Bennett is hopeful that legislators will support the budget. “Republicans have crafted a meaningful budget that moves Maine toward fiscal sanity,” she said. “It’s difficult to make reductions. However, if Maine is to provide for the truly most vulnerable, improve our education system and begin to save for our future, this budget will be supported by Legislators.”
If the budget is altered before it is passed, would LePage consider a veto? “I am not going to speculate as to what the governor may or may not do,” Bennett said.
As soon as the budget is finalized, LePage said he will campaign hard to encourage citizens to vote for legislative candidates who have the courage to make the right decisions once they reach the State House.

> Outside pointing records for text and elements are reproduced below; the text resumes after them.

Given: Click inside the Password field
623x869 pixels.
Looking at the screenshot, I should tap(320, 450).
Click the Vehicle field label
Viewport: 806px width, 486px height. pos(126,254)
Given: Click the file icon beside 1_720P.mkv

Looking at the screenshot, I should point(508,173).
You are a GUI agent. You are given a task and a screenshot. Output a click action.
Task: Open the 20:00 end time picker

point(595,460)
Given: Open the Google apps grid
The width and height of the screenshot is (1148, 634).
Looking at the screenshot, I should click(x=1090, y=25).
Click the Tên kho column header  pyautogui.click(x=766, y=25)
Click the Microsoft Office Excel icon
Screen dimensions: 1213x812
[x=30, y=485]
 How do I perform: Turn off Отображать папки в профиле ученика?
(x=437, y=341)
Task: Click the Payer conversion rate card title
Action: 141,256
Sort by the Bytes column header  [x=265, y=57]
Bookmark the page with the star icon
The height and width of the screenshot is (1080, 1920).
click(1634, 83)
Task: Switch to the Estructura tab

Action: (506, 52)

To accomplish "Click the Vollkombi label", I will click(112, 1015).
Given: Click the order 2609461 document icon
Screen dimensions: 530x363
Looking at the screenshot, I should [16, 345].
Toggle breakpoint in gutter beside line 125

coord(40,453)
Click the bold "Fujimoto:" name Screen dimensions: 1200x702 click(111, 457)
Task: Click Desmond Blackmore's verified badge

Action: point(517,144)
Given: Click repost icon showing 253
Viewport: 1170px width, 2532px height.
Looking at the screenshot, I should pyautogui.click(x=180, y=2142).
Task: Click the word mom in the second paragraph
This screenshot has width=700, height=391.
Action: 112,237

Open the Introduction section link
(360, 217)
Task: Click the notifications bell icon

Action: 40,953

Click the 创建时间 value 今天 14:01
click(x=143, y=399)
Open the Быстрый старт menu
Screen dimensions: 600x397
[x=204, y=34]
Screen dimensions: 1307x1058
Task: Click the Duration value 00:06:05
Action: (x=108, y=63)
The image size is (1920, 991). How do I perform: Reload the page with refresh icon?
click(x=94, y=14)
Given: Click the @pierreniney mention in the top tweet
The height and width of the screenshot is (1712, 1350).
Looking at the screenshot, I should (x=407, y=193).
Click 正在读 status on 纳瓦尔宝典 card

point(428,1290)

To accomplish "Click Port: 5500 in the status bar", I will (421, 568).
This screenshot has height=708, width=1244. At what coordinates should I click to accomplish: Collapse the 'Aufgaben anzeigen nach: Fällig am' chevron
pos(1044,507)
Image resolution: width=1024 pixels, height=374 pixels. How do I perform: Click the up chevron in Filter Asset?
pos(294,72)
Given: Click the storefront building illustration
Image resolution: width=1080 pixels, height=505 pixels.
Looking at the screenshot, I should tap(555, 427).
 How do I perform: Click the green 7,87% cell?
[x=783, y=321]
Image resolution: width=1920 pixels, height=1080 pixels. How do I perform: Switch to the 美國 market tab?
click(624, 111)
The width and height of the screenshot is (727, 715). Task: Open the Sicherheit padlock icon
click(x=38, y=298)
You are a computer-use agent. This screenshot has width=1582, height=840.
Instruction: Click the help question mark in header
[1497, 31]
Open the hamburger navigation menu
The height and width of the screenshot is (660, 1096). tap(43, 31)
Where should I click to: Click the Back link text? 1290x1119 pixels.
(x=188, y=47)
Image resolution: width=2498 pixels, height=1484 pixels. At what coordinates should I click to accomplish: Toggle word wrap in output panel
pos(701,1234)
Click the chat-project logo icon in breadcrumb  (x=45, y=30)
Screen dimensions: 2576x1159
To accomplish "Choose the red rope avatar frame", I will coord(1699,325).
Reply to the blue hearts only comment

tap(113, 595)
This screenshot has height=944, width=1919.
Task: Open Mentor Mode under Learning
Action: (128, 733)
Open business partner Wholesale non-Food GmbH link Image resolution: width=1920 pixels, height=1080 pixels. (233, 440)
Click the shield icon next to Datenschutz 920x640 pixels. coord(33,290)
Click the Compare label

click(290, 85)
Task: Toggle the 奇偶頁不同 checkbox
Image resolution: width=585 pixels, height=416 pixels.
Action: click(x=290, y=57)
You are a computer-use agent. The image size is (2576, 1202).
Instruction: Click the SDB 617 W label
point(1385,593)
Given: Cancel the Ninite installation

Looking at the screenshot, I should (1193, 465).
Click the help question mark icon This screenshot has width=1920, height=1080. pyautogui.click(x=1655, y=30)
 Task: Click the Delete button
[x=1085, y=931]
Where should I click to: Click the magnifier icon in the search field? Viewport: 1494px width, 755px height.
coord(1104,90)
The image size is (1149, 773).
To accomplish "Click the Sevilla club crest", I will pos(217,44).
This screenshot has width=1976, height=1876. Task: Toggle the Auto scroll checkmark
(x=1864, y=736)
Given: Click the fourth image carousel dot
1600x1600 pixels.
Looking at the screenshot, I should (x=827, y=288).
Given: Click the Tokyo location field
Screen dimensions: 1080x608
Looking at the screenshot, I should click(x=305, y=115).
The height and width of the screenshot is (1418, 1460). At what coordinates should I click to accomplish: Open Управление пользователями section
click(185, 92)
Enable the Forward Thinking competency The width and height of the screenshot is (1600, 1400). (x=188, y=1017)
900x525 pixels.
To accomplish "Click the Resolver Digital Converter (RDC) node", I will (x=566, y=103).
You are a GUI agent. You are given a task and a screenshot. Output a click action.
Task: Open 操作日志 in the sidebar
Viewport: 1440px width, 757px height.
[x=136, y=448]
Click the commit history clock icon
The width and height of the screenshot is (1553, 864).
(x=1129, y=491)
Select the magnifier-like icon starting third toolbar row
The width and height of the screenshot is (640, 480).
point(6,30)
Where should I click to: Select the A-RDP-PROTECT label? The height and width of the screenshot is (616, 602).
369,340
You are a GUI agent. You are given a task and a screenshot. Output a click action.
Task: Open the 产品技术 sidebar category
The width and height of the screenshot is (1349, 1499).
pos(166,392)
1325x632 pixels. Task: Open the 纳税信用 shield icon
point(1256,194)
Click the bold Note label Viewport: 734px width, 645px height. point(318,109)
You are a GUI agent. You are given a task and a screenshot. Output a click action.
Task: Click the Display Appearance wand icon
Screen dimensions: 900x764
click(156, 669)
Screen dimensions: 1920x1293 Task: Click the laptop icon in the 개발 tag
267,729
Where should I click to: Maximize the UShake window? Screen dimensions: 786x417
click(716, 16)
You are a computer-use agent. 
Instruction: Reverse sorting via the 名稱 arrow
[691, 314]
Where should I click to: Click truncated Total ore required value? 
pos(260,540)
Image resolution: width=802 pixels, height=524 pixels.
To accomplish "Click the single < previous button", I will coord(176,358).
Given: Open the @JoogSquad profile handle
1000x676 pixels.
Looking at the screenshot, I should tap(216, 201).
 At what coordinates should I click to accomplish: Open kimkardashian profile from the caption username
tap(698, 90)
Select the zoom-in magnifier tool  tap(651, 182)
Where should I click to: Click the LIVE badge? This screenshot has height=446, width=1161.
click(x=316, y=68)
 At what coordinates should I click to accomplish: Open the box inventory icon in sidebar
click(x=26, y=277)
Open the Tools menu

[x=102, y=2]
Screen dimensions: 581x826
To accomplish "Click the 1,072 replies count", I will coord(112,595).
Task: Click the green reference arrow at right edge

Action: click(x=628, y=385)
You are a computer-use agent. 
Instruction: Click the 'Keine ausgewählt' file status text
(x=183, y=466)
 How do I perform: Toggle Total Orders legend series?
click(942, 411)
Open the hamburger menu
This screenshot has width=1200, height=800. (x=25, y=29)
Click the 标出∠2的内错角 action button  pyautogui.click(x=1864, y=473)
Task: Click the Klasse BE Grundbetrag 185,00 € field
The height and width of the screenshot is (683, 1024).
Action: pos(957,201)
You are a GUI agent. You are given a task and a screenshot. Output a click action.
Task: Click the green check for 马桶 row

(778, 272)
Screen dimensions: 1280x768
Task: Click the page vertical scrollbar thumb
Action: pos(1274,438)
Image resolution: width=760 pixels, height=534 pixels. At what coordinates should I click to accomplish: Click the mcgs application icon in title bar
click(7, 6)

“I will be campaigning until Election Day to encourage citizens to elect people who will fix energy, fix education and fix welfare,” he said. “That’s what Maine people need to focus on. Vote for people to make the tough decisions, and we can get Maine moving again.”
LePage said two constituent groups have been largely ignored: the ratepayers who pay for Maine’s high energy costs; and the taxpayers who pay for Maine’s government. He will continue to lobby for them during the second half of his term, and he will continue to fight the budget deficit.
“I’m intent on eliminating it before I leave,” LePage said. “It doesn’t matter what they say. I’m not here to win a popularity contest. I’m here to fix a problem.”